PROBLEM: Turn all the records below into a Markdown table with the columns "No" and "Line": one row per line, numbered in order, with blank lines skipped and the pictures left out.

GIVEN DATA:
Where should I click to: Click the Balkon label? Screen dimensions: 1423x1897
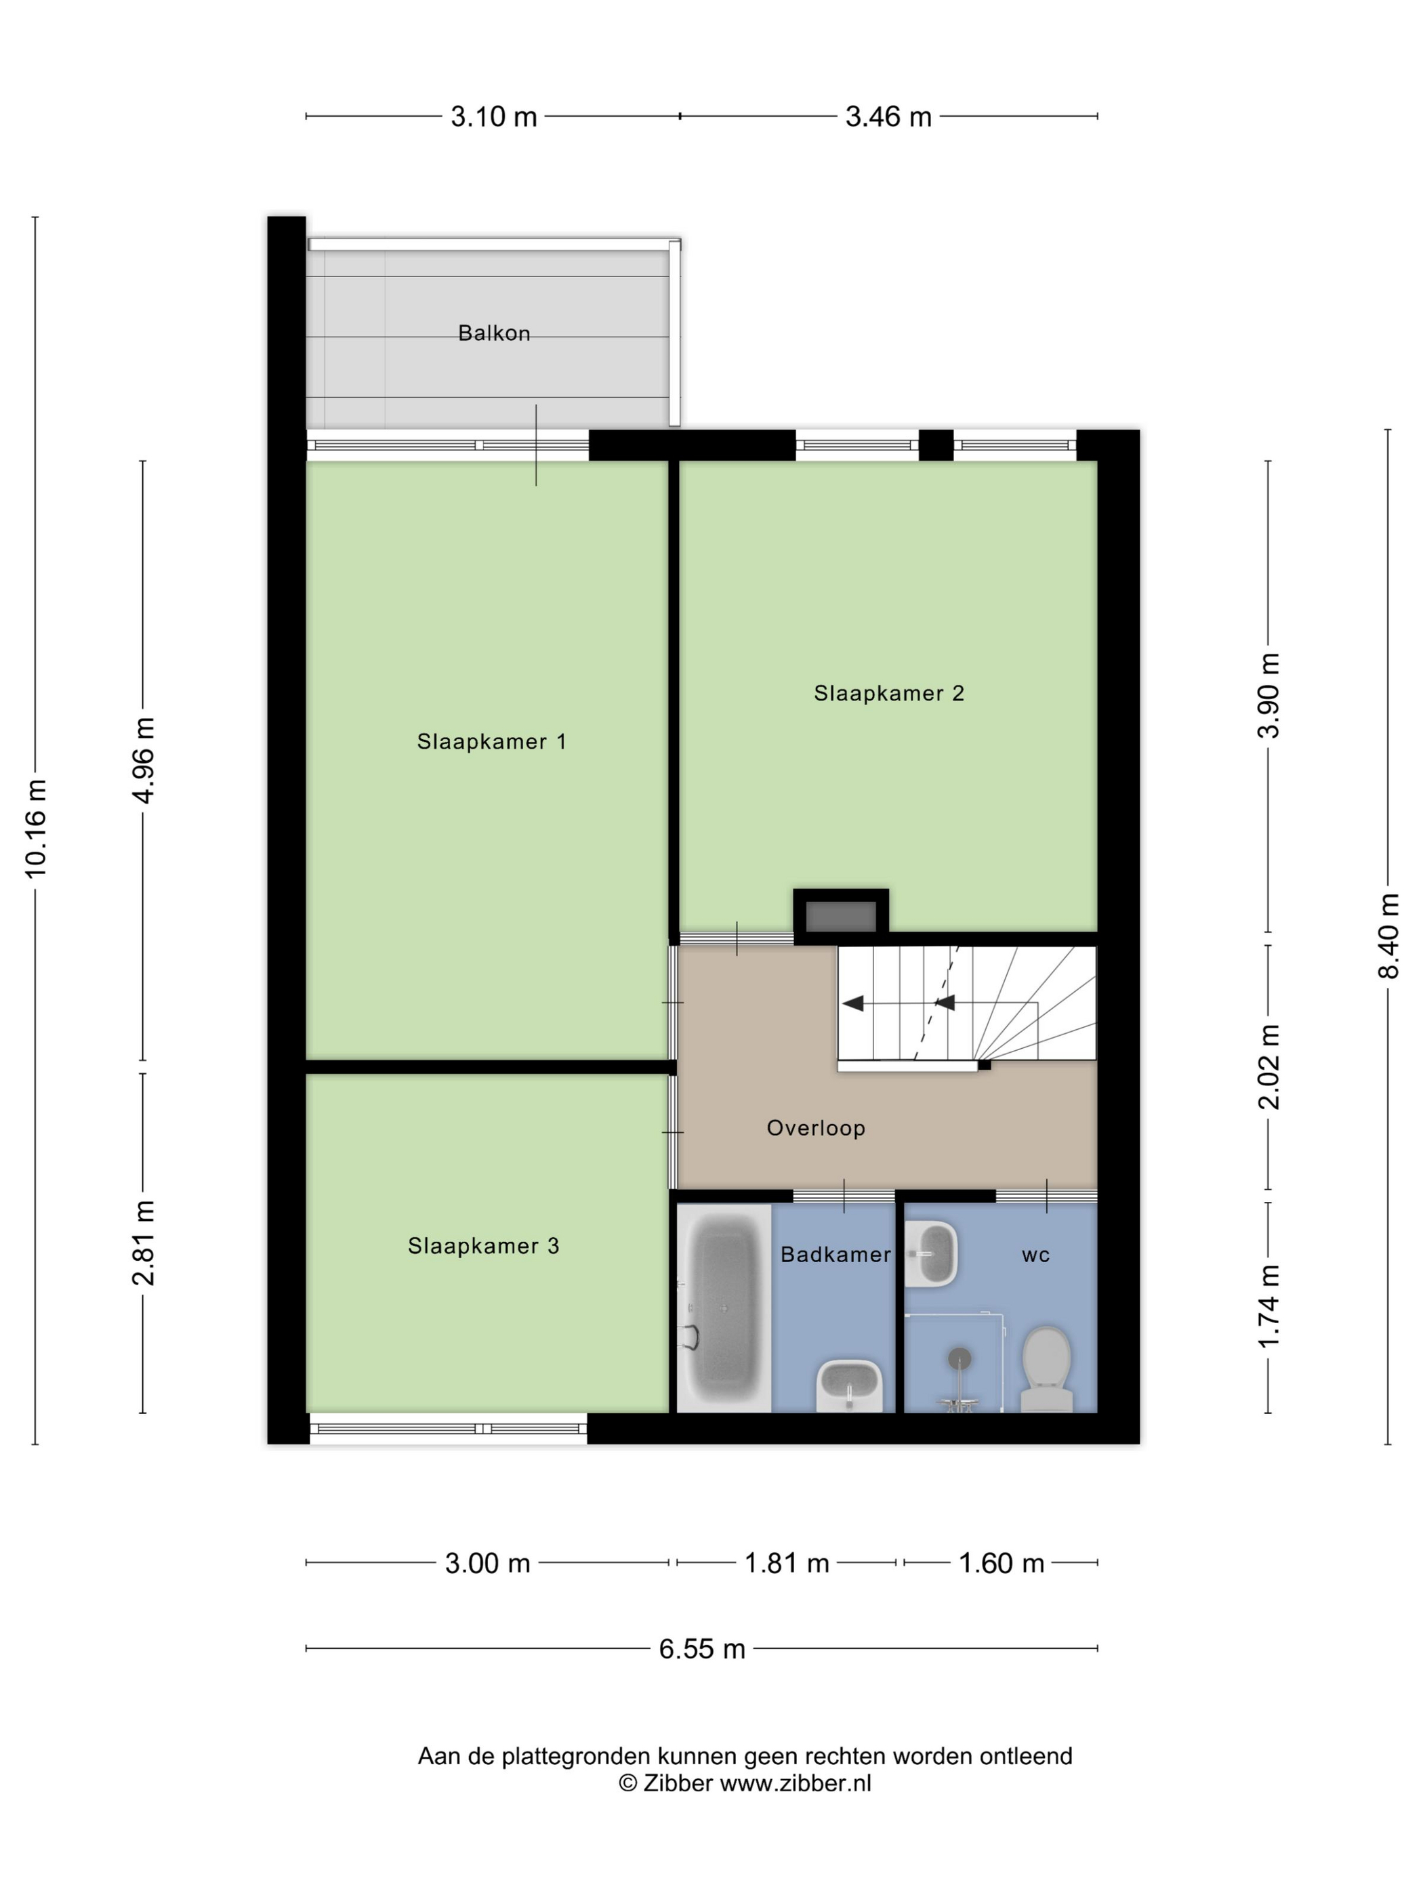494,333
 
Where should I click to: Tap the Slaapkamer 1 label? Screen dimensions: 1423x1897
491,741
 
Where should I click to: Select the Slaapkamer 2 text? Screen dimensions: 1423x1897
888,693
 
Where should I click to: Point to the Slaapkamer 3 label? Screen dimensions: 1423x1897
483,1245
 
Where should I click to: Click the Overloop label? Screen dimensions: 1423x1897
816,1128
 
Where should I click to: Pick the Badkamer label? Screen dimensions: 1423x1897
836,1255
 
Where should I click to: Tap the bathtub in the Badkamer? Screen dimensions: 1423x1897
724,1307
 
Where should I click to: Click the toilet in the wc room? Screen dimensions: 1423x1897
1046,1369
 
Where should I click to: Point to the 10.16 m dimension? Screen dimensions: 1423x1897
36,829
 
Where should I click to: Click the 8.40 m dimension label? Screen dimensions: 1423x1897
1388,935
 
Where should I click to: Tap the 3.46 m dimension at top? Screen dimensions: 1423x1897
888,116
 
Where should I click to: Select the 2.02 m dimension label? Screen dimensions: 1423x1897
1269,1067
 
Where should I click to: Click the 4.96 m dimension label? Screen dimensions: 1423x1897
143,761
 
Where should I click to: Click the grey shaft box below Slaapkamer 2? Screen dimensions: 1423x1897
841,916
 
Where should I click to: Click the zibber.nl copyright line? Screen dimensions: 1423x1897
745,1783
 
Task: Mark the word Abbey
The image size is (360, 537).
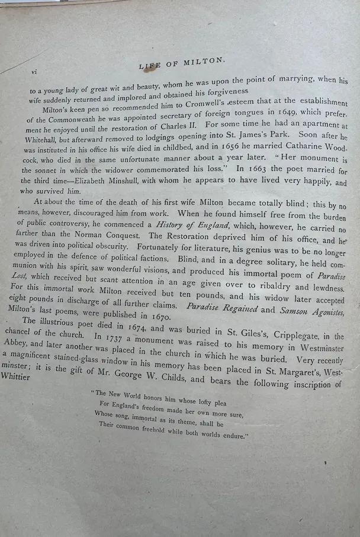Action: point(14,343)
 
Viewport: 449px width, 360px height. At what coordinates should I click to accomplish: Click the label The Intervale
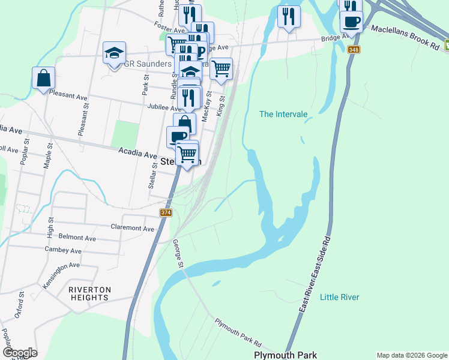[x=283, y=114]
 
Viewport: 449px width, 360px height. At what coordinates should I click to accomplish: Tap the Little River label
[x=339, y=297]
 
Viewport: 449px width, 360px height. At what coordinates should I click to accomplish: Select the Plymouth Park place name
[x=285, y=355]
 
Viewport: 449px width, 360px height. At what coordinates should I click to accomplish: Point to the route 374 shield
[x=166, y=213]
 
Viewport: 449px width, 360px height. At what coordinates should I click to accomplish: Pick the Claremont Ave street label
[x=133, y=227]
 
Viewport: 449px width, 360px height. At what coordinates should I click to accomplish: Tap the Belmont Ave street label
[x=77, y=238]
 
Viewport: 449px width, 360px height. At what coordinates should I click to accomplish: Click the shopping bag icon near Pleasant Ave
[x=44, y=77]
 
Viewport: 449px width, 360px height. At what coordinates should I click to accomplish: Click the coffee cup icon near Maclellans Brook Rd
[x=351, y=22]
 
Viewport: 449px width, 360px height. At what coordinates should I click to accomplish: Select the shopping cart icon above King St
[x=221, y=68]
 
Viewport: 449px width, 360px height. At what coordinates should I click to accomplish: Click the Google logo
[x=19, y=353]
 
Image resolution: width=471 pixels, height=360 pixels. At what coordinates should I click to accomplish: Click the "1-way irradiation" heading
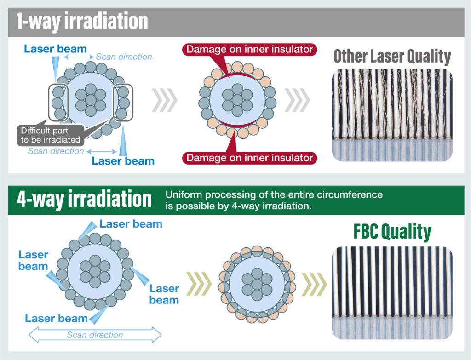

SOLUTION FOR THIS TASK:
| No | Line |
|---|---|
| 1 | Where should I click to: Click the Balkon label? Screen dimensions: 1423x1897 |
| 2 | 494,333 |
| 3 | Where should I click to: Tap the Slaapkamer 1 label? Screen dimensions: 1423x1897 |
| 4 | 491,741 |
| 5 | Where should I click to: Select the Slaapkamer 2 text? Screen dimensions: 1423x1897 |
| 6 | 888,693 |
| 7 | Where should I click to: Point to the Slaapkamer 3 label? Screen dimensions: 1423x1897 |
| 8 | 483,1245 |
| 9 | Where should I click to: Click the Overloop label? Screen dimensions: 1423x1897 |
| 10 | 816,1128 |
| 11 | Where should I click to: Pick the Badkamer label? Screen dimensions: 1423x1897 |
| 12 | 836,1255 |
| 13 | Where should I click to: Tap the bathtub in the Badkamer? Screen dimensions: 1423x1897 |
| 14 | 724,1307 |
| 15 | Where should I click to: Click the toilet in the wc room? Screen dimensions: 1423x1897 |
| 16 | 1046,1369 |
| 17 | Where should I click to: Point to the 10.16 m dimension? Screen dimensions: 1423x1897 |
| 18 | 36,829 |
| 19 | Where should I click to: Click the 8.40 m dimension label? Screen dimensions: 1423x1897 |
| 20 | 1388,935 |
| 21 | Where should I click to: Tap the 3.46 m dimension at top? Screen dimensions: 1423x1897 |
| 22 | 888,116 |
| 23 | Where should I click to: Select the 2.02 m dimension label? Screen dimensions: 1423x1897 |
| 24 | 1269,1067 |
| 25 | Where should I click to: Click the 4.96 m dimension label? Screen dimensions: 1423x1897 |
| 26 | 143,761 |
| 27 | Where should I click to: Click the grey shaft box below Slaapkamer 2? Screen dimensions: 1423x1897 |
| 28 | 841,916 |
| 29 | Where should I click to: Click the zibber.nl copyright line? Screen dimensions: 1423x1897 |
| 30 | 745,1783 |
| 31 | Task: Mark the word Abbey |
| 32 | The image size is (360, 537). |
| 33 | Action: point(14,343) |
| 34 | Viewport: 449px width, 360px height. At what coordinates should I click to accomplish: Click the label The Intervale |
| 35 | [x=283, y=114] |
| 36 | Viewport: 449px width, 360px height. At what coordinates should I click to accomplish: Tap the Little River label |
| 37 | [x=339, y=297] |
| 38 | Viewport: 449px width, 360px height. At what coordinates should I click to accomplish: Select the Plymouth Park place name |
| 39 | [x=285, y=355] |
| 40 | Viewport: 449px width, 360px height. At what coordinates should I click to accomplish: Point to the route 374 shield |
| 41 | [x=166, y=213] |
| 42 | Viewport: 449px width, 360px height. At what coordinates should I click to accomplish: Pick the Claremont Ave street label |
| 43 | [x=133, y=227] |
| 44 | Viewport: 449px width, 360px height. At what coordinates should I click to accomplish: Tap the Belmont Ave street label |
| 45 | [x=77, y=238] |
| 46 | Viewport: 449px width, 360px height. At what coordinates should I click to accomplish: Click the shopping bag icon near Pleasant Ave |
| 47 | [x=44, y=77] |
| 48 | Viewport: 449px width, 360px height. At what coordinates should I click to accomplish: Click the coffee cup icon near Maclellans Brook Rd |
| 49 | [x=351, y=22] |
| 50 | Viewport: 449px width, 360px height. At what coordinates should I click to accomplish: Select the shopping cart icon above King St |
| 51 | [x=221, y=68] |
| 52 | Viewport: 449px width, 360px height. At what coordinates should I click to accomplish: Click the Google logo |
| 53 | [x=19, y=353] |
| 54 | Image resolution: width=471 pixels, height=360 pixels. At what coordinates should I click to accomplish: Click the "1-way irradiation" heading |